Lecture
WHAT: Jennifer and Kevin McCoy Lecture as part of the MeAoW (Media Arts or Worse) Series
WHEN:
Thursday, April 25, 2002, 8:00 PM EST
WHERE:
Bartos Theatre, MIT Media Lab (E15)
HOSTED BY:
Computing Culture group
SUMMARY:
Kevin and Jennifer McCoy create a new interface to their work: an article
with no words longer than 4 letters: "Our Love is a Four Ltr. Word." It's pretty short, for obvious reasons.
"In 1996 we had an idea: why not work side by side all of the time, so we
can stay with the Idea. So we did and we were wed. The way we work now, we
can make art at home, at work and in the lab. We can talk to the one next
to us and the talk can help us both. We can find out more and make more art
fast. We both work hard and do a lot of work, but with lots left to find
out, even now.
"We can talk to you of the idea of play, of data, of code, of a rule, of two
who make work, idea by idea, side by side.
"Year by year we have done it. We meet and talk and make art. We do not know
what will come when we talk. We make a rule and then see what the art does
when it is done and out in the room.
"We like art and we like TV so now we make art with TV. When we see TV (or
even film), we can find one idea and then more and more and more. With TV,
it may seem that you see it all in it, but you don't. We ask "why is TV
this way and not that way"? We ask, "who do you see in TV and how do you
see them"? Most of the time, they only show an idea or two, what of all the
rest of life? It does not all fit, so we try to make it fit. That is our
idea now. We make a list and put all of life into the list. We take TV and
find out what it says for real - how we see it. We make old TV new.
"We make a new kind of tiny data kit, a new TV kit - kind of like what Nam
Jun Paik or John Cage did, only new this time.
"When we work side by side, most of the time it is to try and make a list,
word by word, item by item. We also work with code. Code is a word, a word
in a list, over and over, more and more till the page is full. But code is
more than just a word, code is a kind of rule too. It puts some data in and
some data out. But most of all, code is an idea, a "hard" idea. It's not
that code is hard to make (but it may be), it's just that code does not
bend. It has it's way, and that is all that it does. When we make code, we
take the idea and make it hard.
"When you look at our art, you can see a lot in it. You can hold it in your
hand, move it, edit it, make it go. You can make our art the way you want
it and see what you like. We like it that you can pick what you wantbut
you know, it will yet be our idea, with our rule and our code. You play
your part, just like all the rest.
"What we like now: Doug from the U.K, and Ric from E.D.T, Kung Fu, Star
Trek, 2001 - the film. We like art that has a joke in it and a way to read
life into that joke. It is good that even if we can make a joke from TV, TV
is still a big idea and to see that, a joke can help. The joke can make a
line from the art to life even if the joke is not so good.

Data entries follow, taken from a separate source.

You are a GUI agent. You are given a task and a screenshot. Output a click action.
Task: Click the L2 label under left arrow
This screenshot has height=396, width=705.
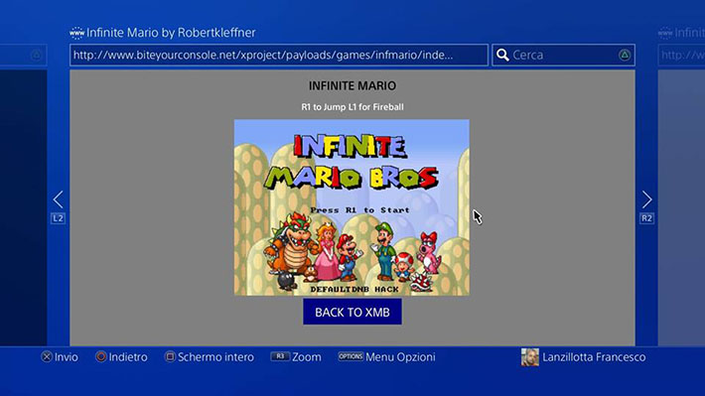coord(58,218)
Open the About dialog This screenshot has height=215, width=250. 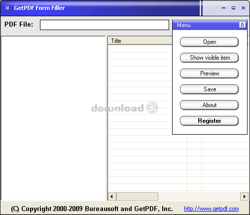coord(209,105)
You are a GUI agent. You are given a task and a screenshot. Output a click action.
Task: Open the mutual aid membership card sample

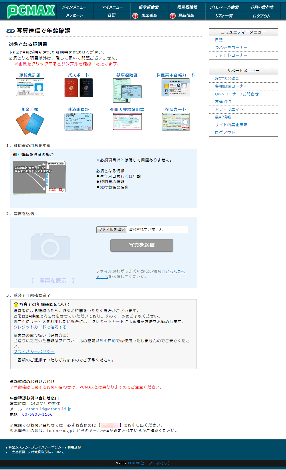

"We read that book "on the line" once. In it the two guys said "down with
the I, we are many!" From the get-go that was true for us, too."
BIO:
Jennifer and Kevin McCoy are new media artists. Their work plays upon the
capacity of new technology to fragment, store, and analyze audio and video
material. Resulting projects include installations, performances, and net
art that explore ideas of genre, interactivity, and automation.
In New York City, their work has been exhibited at P.S.1, Postmasters
Gallery, the New Museum, and the Swiss Institute. Commissioned projects
include net art projects for the Walker Art Center, the Alternative Museum,
and the Whitney Museum of American Art. International exhibitions include
the ISEA festival in Manchester and screenings in Poland, Japan,
Switzerland, France, Germany, and Holland. In 2001 they received an award
for New Media from the Colbert Foundation and in 1999 they received the New
York Foundation for the Arts grant in computer arts. Articles about their
work have appeared in Spin Magazine, Feed, and The Independent. Jennifer
and Kevin McCoy live and work in New York City and received MFA degrees
from Rensselaer Polytechnic Institute.